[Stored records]
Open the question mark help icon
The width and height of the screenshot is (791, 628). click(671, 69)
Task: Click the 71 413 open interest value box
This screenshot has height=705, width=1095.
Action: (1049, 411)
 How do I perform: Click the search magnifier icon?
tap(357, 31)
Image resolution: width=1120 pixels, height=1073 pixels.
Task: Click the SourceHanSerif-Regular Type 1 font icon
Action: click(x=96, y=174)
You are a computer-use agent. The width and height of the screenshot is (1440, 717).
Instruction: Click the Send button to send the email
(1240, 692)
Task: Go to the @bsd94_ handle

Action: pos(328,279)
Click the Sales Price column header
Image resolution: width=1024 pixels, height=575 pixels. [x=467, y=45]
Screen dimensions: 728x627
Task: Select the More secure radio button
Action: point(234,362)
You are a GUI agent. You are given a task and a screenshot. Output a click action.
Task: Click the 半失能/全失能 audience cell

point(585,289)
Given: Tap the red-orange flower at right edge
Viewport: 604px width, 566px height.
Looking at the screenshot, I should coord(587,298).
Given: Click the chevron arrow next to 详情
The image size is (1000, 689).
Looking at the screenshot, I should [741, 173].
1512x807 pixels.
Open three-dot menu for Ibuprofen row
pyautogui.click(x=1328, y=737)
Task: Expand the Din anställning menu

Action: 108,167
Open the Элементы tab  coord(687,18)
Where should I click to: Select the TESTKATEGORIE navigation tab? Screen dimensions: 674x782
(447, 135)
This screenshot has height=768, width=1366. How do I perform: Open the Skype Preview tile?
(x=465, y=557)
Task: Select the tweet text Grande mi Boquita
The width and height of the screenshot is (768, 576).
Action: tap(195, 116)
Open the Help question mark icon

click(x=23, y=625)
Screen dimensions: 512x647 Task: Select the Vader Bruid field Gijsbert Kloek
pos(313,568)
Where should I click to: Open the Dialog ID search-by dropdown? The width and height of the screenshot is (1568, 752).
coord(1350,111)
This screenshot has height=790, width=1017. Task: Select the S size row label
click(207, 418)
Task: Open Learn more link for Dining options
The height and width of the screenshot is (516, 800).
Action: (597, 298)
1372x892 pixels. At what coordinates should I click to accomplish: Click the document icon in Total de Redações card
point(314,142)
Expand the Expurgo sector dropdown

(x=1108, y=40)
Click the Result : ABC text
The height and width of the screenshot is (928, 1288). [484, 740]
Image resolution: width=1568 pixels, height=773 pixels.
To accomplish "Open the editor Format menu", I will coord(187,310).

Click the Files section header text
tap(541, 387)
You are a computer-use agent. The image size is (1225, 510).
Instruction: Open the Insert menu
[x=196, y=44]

TASK OBJECTIVE ->
Every record is to be repeated exactly as written.

ANSWER SPACE ->
Open the question mark help icon
The width and height of the screenshot is (791, 628). click(671, 69)
Task: Click the 71 413 open interest value box
This screenshot has height=705, width=1095.
Action: (1049, 411)
 How do I perform: Click the search magnifier icon?
tap(357, 31)
Image resolution: width=1120 pixels, height=1073 pixels.
Task: Click the SourceHanSerif-Regular Type 1 font icon
Action: click(x=96, y=174)
You are a computer-use agent. The width and height of the screenshot is (1440, 717).
Instruction: Click the Send button to send the email
(1240, 692)
Task: Go to the @bsd94_ handle

Action: pos(328,279)
Click the Sales Price column header
Image resolution: width=1024 pixels, height=575 pixels. [x=467, y=45]
Screen dimensions: 728x627
Task: Select the More secure radio button
Action: point(234,362)
You are a GUI agent. You are given a task and a screenshot. Output a click action.
Task: Click the 半失能/全失能 audience cell

point(585,289)
Given: Tap the red-orange flower at right edge
Viewport: 604px width, 566px height.
Looking at the screenshot, I should coord(587,298).
Given: Click the chevron arrow next to 详情
The image size is (1000, 689).
Looking at the screenshot, I should [741, 173].
1512x807 pixels.
Open three-dot menu for Ibuprofen row
pyautogui.click(x=1328, y=737)
Task: Expand the Din anställning menu

Action: 108,167
Open the Элементы tab  coord(687,18)
Where should I click to: Select the TESTKATEGORIE navigation tab? Screen dimensions: 674x782
(447, 135)
This screenshot has height=768, width=1366. How do I perform: Open the Skype Preview tile?
(x=465, y=557)
Task: Select the tweet text Grande mi Boquita
The width and height of the screenshot is (768, 576).
Action: tap(195, 116)
Open the Help question mark icon

click(x=23, y=625)
Screen dimensions: 512x647 Task: Select the Vader Bruid field Gijsbert Kloek
pos(313,568)
Where should I click to: Open the Dialog ID search-by dropdown? The width and height of the screenshot is (1568, 752).
coord(1350,111)
This screenshot has height=790, width=1017. Task: Select the S size row label
click(207, 418)
Task: Open Learn more link for Dining options
The height and width of the screenshot is (516, 800).
Action: (597, 298)
1372x892 pixels. At what coordinates should I click to accomplish: Click the document icon in Total de Redações card
point(314,142)
Expand the Expurgo sector dropdown

(x=1108, y=40)
Click the Result : ABC text
The height and width of the screenshot is (928, 1288). [484, 740]
Image resolution: width=1568 pixels, height=773 pixels.
To accomplish "Open the editor Format menu", I will coord(187,310).

Click the Files section header text
tap(541, 387)
You are a computer-use agent. The image size is (1225, 510).
Instruction: Open the Insert menu
[x=196, y=44]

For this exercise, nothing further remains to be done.